Your task
Give back the lines of the records exactly, starting at the first and ending at the one with "Image resolution: width=422".

──────── The input

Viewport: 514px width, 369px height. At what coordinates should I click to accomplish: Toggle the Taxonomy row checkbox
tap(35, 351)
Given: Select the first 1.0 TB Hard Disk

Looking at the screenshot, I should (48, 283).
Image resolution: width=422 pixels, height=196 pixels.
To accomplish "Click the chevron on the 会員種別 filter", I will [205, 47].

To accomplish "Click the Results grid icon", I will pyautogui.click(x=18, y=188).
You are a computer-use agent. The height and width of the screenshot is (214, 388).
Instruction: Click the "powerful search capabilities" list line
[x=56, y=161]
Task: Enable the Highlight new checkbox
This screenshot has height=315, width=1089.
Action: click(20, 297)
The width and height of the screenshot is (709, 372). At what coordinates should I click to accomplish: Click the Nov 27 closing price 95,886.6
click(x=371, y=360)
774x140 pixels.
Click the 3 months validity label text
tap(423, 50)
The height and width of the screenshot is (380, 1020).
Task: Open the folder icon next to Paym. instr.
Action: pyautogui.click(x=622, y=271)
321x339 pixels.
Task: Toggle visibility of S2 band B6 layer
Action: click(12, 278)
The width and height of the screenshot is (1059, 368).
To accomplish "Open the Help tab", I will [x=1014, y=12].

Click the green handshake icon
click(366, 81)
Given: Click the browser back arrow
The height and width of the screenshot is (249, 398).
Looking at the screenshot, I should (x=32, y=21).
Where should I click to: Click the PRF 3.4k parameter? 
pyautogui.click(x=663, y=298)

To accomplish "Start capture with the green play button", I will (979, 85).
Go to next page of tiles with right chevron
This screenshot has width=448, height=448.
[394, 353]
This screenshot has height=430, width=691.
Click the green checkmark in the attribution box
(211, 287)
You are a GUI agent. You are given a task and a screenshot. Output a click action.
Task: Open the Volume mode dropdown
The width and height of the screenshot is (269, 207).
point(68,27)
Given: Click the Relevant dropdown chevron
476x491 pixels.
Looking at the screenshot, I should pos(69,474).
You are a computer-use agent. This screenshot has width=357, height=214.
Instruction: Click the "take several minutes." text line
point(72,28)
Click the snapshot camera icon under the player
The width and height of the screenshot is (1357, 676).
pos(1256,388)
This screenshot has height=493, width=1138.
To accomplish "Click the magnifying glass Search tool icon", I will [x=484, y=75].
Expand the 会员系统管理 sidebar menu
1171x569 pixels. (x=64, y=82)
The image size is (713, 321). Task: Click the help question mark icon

────────────────

Response
Viewport: 514px width, 369px height. At what coordinates should I click to accomplish: Toggle the Taxonomy row checkbox
tap(35, 351)
Given: Select the first 1.0 TB Hard Disk

Looking at the screenshot, I should (48, 283).
Image resolution: width=422 pixels, height=196 pixels.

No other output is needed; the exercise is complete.